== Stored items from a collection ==
+++

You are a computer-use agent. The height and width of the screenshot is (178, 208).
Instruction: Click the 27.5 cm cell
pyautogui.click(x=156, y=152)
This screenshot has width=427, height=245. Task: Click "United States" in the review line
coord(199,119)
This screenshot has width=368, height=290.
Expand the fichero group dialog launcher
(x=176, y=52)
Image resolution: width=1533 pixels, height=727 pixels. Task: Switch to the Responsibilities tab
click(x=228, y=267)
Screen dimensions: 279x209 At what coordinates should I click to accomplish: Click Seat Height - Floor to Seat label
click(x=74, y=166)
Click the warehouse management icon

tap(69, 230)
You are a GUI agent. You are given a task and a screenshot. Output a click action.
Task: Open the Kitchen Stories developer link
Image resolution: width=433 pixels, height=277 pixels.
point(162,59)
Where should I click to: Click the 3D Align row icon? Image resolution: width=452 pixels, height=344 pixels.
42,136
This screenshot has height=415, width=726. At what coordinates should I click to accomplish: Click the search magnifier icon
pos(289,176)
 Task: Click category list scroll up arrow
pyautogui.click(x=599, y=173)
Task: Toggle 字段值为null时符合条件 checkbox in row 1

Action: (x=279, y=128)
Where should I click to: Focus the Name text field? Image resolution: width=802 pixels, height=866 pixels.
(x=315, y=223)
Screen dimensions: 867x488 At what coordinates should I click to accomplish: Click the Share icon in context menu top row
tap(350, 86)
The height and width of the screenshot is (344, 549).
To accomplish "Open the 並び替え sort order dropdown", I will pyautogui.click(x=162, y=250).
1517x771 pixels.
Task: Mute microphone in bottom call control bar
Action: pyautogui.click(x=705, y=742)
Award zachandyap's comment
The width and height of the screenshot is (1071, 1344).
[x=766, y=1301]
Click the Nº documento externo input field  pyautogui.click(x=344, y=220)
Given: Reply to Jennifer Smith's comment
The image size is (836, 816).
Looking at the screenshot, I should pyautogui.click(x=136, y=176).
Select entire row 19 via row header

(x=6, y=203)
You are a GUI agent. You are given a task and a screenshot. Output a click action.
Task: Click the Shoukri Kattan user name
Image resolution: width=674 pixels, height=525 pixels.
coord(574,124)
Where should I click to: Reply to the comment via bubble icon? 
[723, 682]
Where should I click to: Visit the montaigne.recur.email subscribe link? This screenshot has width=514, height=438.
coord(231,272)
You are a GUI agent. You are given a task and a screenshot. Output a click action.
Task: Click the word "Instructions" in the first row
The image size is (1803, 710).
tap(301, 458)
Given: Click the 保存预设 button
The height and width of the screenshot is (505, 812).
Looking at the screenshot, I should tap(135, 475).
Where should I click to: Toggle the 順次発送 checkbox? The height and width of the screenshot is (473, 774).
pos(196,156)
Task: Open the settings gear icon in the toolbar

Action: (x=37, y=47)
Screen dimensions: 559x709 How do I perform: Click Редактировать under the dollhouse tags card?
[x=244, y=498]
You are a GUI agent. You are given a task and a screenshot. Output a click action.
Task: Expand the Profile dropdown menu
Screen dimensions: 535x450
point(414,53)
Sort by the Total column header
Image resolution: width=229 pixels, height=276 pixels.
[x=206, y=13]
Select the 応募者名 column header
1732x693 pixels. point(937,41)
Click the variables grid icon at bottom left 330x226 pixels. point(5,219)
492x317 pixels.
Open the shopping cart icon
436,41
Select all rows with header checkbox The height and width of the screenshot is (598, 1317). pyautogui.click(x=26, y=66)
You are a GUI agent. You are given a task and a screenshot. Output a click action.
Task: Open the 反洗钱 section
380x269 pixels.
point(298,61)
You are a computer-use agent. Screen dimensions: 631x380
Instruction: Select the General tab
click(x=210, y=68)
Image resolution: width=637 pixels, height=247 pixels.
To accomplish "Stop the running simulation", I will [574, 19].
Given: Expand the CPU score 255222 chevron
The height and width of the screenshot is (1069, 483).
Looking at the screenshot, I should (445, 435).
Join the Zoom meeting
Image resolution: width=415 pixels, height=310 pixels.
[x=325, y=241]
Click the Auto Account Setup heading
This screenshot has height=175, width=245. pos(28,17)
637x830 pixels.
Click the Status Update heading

+++

== Task ==
From the line containing "Sort by the Total column header" down to the last line of the records, transcribe every line exactly and add nothing else.

== Written response ==
Sort by the Total column header
Image resolution: width=229 pixels, height=276 pixels.
[x=206, y=13]
Select the 応募者名 column header
1732x693 pixels. point(937,41)
Click the variables grid icon at bottom left 330x226 pixels. point(5,219)
492x317 pixels.
Open the shopping cart icon
436,41
Select all rows with header checkbox The height and width of the screenshot is (598, 1317). pyautogui.click(x=26, y=66)
You are a GUI agent. You are given a task and a screenshot. Output a click action.
Task: Open the 反洗钱 section
380x269 pixels.
point(298,61)
You are a computer-use agent. Screen dimensions: 631x380
Instruction: Select the General tab
click(x=210, y=68)
Image resolution: width=637 pixels, height=247 pixels.
To accomplish "Stop the running simulation", I will [574, 19].
Given: Expand the CPU score 255222 chevron
The height and width of the screenshot is (1069, 483).
Looking at the screenshot, I should (445, 435).
Join the Zoom meeting
Image resolution: width=415 pixels, height=310 pixels.
[x=325, y=241]
Click the Auto Account Setup heading
This screenshot has height=175, width=245. pos(28,17)
637x830 pixels.
Click the Status Update heading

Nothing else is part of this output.